Back to the Genetic Home Reference. I have been seeing things that say gene therapy is one possible avenue of treatment for AMD and I have not been too sure what it is.

The Genetic Home Reference says gene therapy is the replacing of a mutated gene that causes disease with a ‘good’ copy of the gene. It may be used to deactivate a problematic gene or be introduced to help to fight a disease.

Because it is a new and potentially dangerous field of exploration, gene therapy is limited to diseases and conditions with no, known cures. That’s us, guys.

If you are not familiar with viruses, I offer a quick tutorial on how they work. Viruses are barebones ‘life’. There is debate as to whether or not they even meet criteria for being considered living organisms. Part of the definition of a living organism is that it can reproduce its own kind. Viruses cannot do that. Since viruses are no more than a strand of DNA wrapped in protein, a virus must ‘hijack’ a cell to make little viruses. The baby viruses eventually kill the host cell. This is why we get sick when we have a virus. Our cells have become factories/hosts for baby viruses. Sort of like the movie Alien in miniature. Yuck.

Since viruses have the ability to pierce cell membranes and mess with the cell’s ability to reproduce – effectively ordering the cell to reproduce a slew of baby viruses – it was decided they would be perfect for introducing ‘replacement parts’ into defective cell DNA.

The name for something that transfers things from one organism to another is called a vector.
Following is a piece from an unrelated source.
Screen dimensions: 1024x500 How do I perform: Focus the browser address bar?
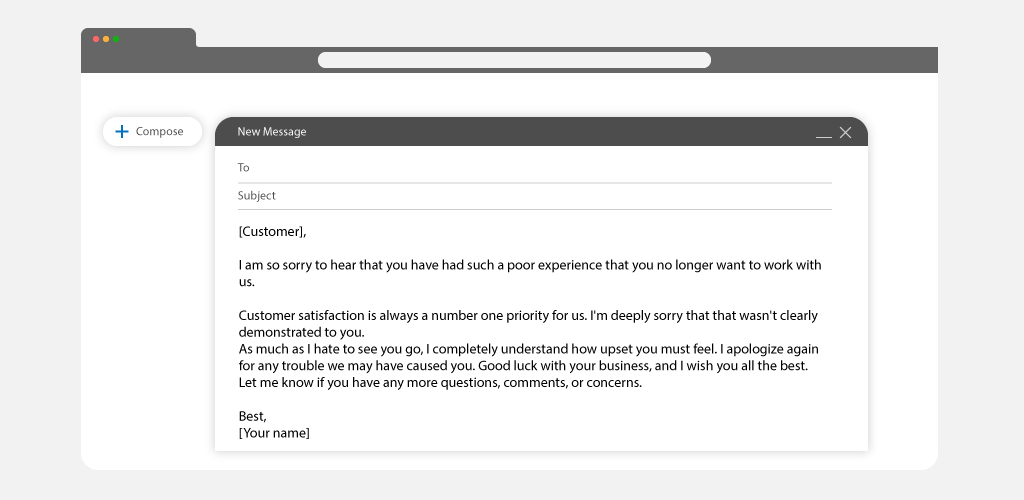click(x=514, y=60)
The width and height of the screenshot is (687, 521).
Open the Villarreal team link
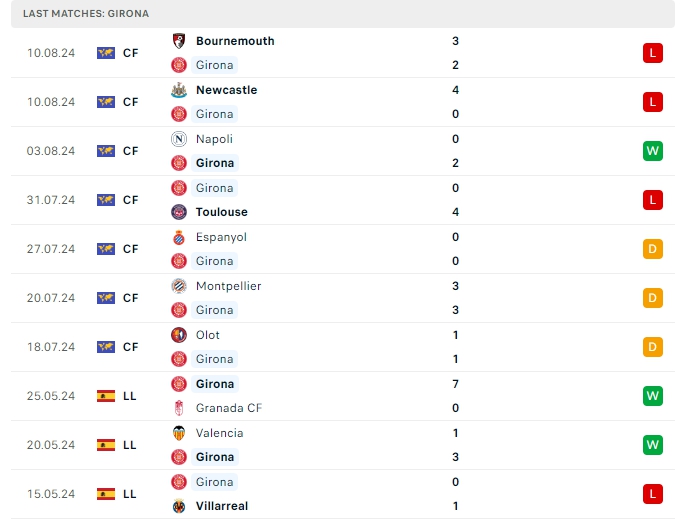pyautogui.click(x=222, y=506)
Therefore gene therapy uses viral vectors to get new DNA into cells. Researchers replace the basic, virus DNA with genetic material it hopes will repair the defective genes, then it ‘launches’ the viral vector to ‘attack’ and ‘hijack’ the cell.
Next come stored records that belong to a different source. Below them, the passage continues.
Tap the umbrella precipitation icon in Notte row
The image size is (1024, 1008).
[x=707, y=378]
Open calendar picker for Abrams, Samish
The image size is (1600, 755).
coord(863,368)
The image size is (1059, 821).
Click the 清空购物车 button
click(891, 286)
How this relates to AMD is sort of basic. We know AMD is a genetically based condition. Change our genetics and we may eliminate the disease.

Johns Hopkins researchers have completed a phase 1 clinical trial during which they ‘infected’ retina cells with a virus carrying a gene that would cause the retina cells to produce a protein that interferes with the signals leading to the growth of new veins. The goal is to genetically alter enough cells they will produce enough of the protein to totally halt the neovascularization process and eliminate the need for shots.
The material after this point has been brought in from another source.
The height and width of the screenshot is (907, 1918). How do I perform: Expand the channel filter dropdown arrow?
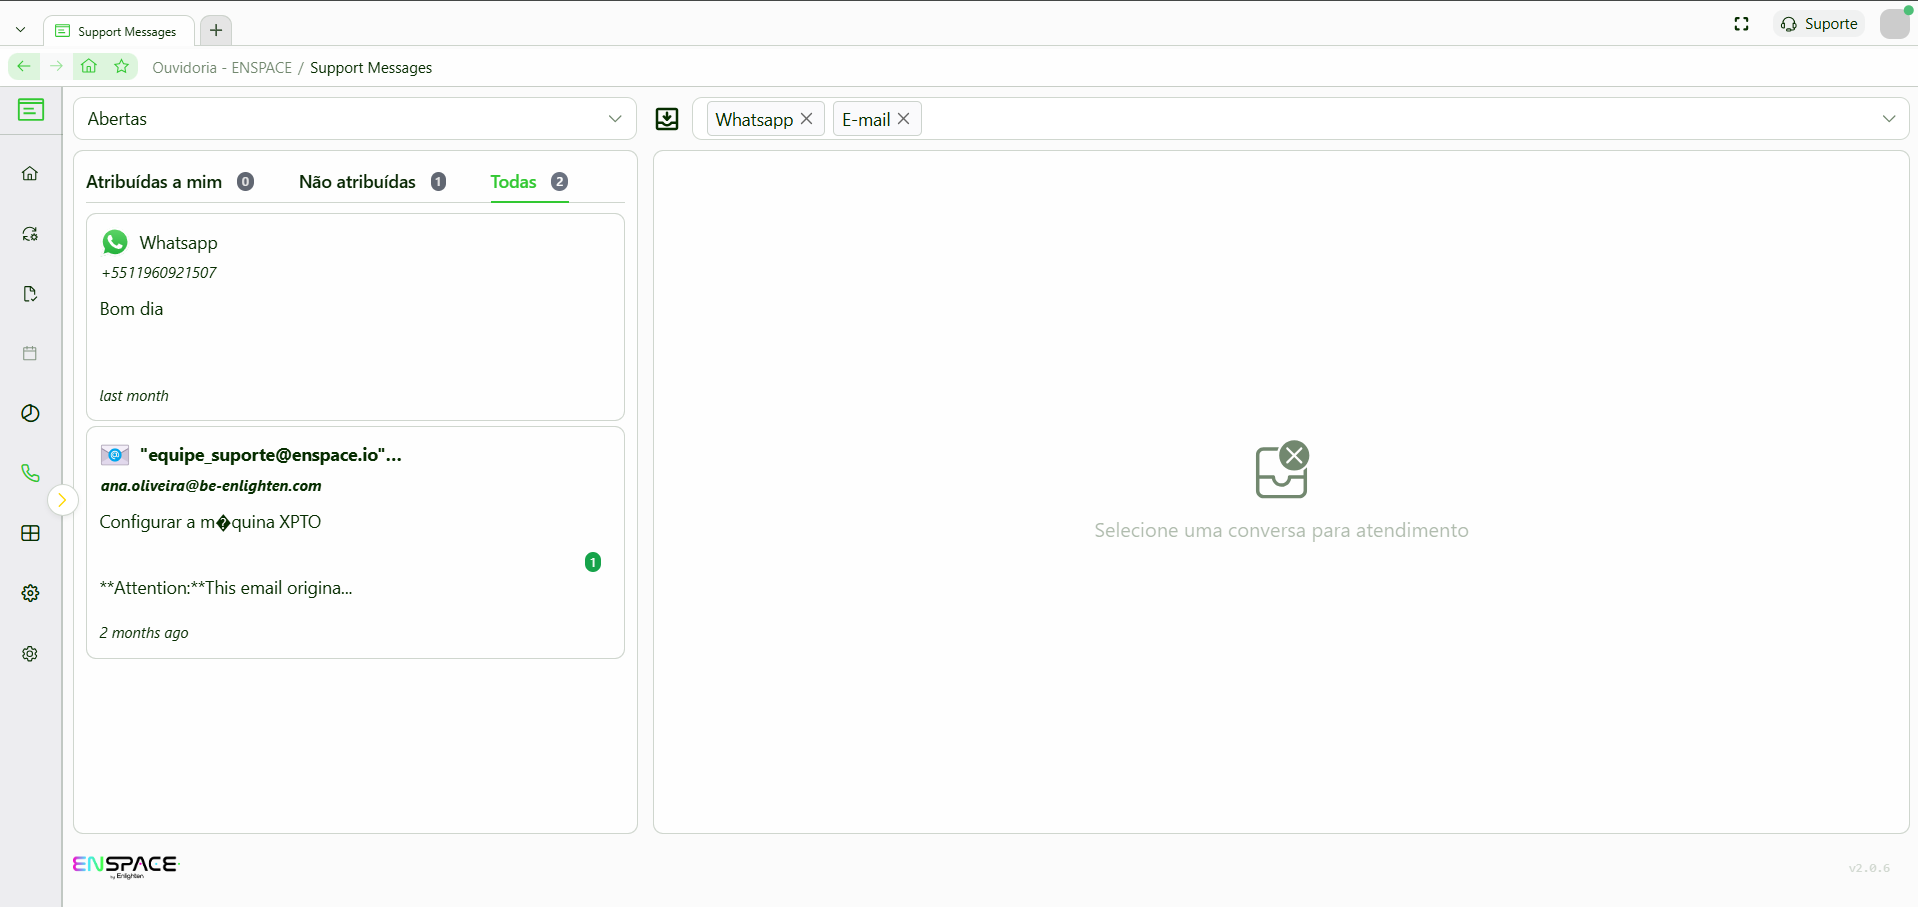click(x=1888, y=119)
Of course these studies are in very early days. One of the problems encountered was many people have developed resistance to the viruses use. They had met these enemies (the protein in the sheaths of the viruses) before and their defenses were in place. If the vectors are destroyed before they get to the targets, they cannot very well plant the new gene.

Still early days on gene therapy but it most definitely has promise. Remedial instruction to ‘re-educate’ our DNA may be on the way.